Microsoft is joining the fight against the malware distributed through a compromised SolarWinds patch by quarantining compromised Orion binaries, the company has confirmed.
SolarWinds was breached in early December, most likely through stolen Office 365 credentials. Allegedly, Russian state-sponsored hackers used access to SolarWinds to add malicious code to the next patch of its IT management tool Orion.
The patch was then downloaded by approximately 18,000 businesses, including various US government agencies. The compromised patch triggered the download of a malware dubbed Solorigate / SUNBURST.
Given the scale of the attack and the high-profile nature of the targets, it has been described as one of the most devastating attacks of the year.
SolarWinds has promised a patch that will remove all traces of the malware from the affected systems, but Microsoft is also taking steps to prevent further damage.
The firm's cybersecurity tool Defender is already capable of detecting and quarantining the malware, but it will now block off the compromised SolarWinds binaries as well.
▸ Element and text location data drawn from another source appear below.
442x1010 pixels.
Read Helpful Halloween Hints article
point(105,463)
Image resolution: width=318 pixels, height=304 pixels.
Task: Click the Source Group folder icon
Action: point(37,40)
"It is important to understand that these binaries represent a significant threat to customer environments. Customers should consider any device with the binary as compromised and should already be investigating devices with this alert. Starting on Wednesday, December 16 at 8:00 AM PST, Microsoft Defender Antivirus will begin blocking the known malicious SolarWinds binaries. This will quarantine the binary even if the process is running,” the company explained.